The Obama administration announced that it will waive longstanding US sanctions on investment and financial services in Burma. The decision was timed to coincide with a trip by US Secretary of State Hillary Clinton to attend the Association of Southeast Asian Nations (ASEAN) summit in Cambodia.

“The US government should have insisted that good governance and human rights reform be essential operating principles for new investments in Burma,” said Arvind Ganesan, business and human rights director at Human Rights Watch. “By allowing deals with Burma’s state-owned oil company, the US looks like it caved to industry pressure and undercut Aung San Suu Kyi and others in Burma who are promoting government accountability.”

The US issued general licenses to allow companies to operate in Burma while still keeping sanctions laws on the books.
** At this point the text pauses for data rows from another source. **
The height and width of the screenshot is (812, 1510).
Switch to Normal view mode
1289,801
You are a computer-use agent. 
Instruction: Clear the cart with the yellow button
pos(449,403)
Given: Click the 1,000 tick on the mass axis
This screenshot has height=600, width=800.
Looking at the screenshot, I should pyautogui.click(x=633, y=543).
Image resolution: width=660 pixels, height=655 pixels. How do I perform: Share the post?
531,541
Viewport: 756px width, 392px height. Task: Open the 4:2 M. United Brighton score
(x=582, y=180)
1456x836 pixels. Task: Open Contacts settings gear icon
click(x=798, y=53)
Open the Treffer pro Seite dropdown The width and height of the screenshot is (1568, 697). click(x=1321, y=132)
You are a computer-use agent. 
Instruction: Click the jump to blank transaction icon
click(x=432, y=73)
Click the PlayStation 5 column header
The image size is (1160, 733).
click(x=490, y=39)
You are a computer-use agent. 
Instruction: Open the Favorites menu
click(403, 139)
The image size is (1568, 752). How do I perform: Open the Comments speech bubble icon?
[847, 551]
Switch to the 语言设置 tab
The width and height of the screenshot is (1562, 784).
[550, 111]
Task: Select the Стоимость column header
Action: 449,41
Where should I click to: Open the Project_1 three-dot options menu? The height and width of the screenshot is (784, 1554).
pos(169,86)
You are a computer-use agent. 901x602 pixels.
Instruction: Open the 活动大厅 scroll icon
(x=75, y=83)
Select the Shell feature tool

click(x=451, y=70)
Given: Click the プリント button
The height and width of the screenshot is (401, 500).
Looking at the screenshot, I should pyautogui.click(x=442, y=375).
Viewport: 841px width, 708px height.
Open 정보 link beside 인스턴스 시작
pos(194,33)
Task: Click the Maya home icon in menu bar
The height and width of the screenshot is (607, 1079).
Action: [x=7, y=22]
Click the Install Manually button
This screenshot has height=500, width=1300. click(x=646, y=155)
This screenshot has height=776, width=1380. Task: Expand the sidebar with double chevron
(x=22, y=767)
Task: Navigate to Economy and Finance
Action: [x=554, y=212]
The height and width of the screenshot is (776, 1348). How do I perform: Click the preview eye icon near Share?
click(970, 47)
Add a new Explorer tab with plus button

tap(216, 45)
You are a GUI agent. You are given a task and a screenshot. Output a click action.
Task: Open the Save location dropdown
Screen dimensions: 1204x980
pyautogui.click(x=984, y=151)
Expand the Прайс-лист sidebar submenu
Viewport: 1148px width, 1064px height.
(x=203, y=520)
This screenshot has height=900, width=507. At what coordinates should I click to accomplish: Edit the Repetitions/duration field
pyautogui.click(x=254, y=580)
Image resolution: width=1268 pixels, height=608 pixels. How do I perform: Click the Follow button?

The new policy does not restrict US companies from partnering with Myanma Oil and Gas Enterprise (MOGE), Burma’s state-owned oil company and the main source of revenue for the previous military government, and instead only requires that they inform the US government within 60 days of new deals. In June, Aung San Suu Kyi called on governments to block investments with MOGE until it meets international standards designed to ensure that public funds are managed in a transparent and accountable manner.

But the US oil and gas industry pressed the Obama administration for a wholesale removal of the investment ban without any limits on partnering with MOGE, citing potentially lucrative investment opportunities when Burma opens up additional oil and gas blocks for exploration later this year. At present, Chevron is the main US company active in the country, where it is a partner with MOGE and two other companies in the Yadana natural gas project.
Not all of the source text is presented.